⟨

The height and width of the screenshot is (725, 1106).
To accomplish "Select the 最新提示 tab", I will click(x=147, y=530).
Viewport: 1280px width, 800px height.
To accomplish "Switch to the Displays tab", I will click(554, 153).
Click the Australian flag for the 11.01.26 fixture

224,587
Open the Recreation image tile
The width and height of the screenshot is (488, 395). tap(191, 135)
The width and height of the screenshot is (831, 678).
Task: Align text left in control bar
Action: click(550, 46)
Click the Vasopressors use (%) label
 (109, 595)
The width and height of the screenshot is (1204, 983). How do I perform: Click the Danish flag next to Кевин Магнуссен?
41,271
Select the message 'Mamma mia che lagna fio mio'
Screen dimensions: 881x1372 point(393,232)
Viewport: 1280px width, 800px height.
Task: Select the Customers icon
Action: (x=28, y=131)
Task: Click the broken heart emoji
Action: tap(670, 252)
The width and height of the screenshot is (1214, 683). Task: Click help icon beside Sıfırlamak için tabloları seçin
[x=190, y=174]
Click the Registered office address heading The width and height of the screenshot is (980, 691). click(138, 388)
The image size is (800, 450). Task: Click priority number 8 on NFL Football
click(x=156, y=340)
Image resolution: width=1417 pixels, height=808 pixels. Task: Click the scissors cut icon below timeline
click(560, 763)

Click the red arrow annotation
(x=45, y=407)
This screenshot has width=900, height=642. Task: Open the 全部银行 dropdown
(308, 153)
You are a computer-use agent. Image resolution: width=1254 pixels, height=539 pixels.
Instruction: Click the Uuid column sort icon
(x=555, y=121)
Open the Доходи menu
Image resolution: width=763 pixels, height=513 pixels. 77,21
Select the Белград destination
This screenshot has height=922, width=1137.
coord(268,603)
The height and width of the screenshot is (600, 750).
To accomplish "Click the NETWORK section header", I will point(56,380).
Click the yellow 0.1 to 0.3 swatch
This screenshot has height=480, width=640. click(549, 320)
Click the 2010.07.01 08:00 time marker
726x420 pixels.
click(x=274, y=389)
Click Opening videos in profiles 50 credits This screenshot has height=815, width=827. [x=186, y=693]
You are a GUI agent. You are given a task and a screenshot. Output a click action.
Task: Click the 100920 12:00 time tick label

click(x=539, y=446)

⟩

◆ TASK TO COMPLETE: The line containing "This screenshot has width=900, height=642." marks where to begin; copy it and every later line exactly, through the end of the data.

◆ YOUR SOLUTION:
This screenshot has width=900, height=642. Task: Open the 全部银行 dropdown
(308, 153)
You are a computer-use agent. Image resolution: width=1254 pixels, height=539 pixels.
Instruction: Click the Uuid column sort icon
(x=555, y=121)
Open the Доходи menu
Image resolution: width=763 pixels, height=513 pixels. 77,21
Select the Белград destination
This screenshot has height=922, width=1137.
coord(268,603)
The height and width of the screenshot is (600, 750).
To accomplish "Click the NETWORK section header", I will point(56,380).
Click the yellow 0.1 to 0.3 swatch
This screenshot has height=480, width=640. click(549, 320)
Click the 2010.07.01 08:00 time marker
726x420 pixels.
click(x=274, y=389)
Click Opening videos in profiles 50 credits This screenshot has height=815, width=827. [x=186, y=693]
You are a GUI agent. You are given a task and a screenshot. Output a click action.
Task: Click the 100920 12:00 time tick label

click(x=539, y=446)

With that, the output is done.